_Work instructions_.
Of all the entries below, retype only the lines from the one with "Click the browse" through the one with "Given: Click the View your order button", exactly as they appear.

_Records shown_.
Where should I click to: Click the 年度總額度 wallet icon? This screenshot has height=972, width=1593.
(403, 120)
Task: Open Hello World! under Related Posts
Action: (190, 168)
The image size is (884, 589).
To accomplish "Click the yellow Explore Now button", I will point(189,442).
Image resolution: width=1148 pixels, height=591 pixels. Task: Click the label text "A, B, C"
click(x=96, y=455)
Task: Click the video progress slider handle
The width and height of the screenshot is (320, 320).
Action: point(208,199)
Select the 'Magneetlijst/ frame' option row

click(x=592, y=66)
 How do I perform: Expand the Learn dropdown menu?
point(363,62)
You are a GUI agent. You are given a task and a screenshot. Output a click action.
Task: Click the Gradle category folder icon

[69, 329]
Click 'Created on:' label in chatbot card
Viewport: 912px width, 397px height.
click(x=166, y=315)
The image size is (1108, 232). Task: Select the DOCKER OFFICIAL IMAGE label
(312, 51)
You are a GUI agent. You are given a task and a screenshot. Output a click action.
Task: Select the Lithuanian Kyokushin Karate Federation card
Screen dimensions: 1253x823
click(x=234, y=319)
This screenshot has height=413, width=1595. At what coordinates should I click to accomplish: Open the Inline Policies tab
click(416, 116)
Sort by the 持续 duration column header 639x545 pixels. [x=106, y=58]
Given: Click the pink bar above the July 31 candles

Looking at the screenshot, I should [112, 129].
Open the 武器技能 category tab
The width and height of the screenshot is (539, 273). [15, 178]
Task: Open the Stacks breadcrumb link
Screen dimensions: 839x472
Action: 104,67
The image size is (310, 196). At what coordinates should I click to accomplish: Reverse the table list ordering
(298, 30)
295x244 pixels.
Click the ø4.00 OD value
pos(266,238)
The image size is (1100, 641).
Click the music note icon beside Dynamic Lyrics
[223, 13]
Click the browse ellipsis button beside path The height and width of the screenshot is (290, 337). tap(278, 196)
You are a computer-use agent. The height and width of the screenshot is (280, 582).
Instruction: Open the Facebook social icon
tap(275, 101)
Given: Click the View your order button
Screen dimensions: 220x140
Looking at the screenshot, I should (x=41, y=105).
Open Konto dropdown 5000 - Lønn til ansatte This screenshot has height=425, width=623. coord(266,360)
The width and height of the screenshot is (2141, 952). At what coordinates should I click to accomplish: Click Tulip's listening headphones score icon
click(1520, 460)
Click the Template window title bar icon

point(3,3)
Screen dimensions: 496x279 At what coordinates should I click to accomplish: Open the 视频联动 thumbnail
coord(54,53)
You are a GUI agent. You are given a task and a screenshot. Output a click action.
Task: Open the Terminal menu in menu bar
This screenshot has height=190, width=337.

_Exercise solution_.
Click the browse ellipsis button beside path The height and width of the screenshot is (290, 337). tap(278, 196)
You are a computer-use agent. The height and width of the screenshot is (280, 582).
Instruction: Open the Facebook social icon
tap(275, 101)
Given: Click the View your order button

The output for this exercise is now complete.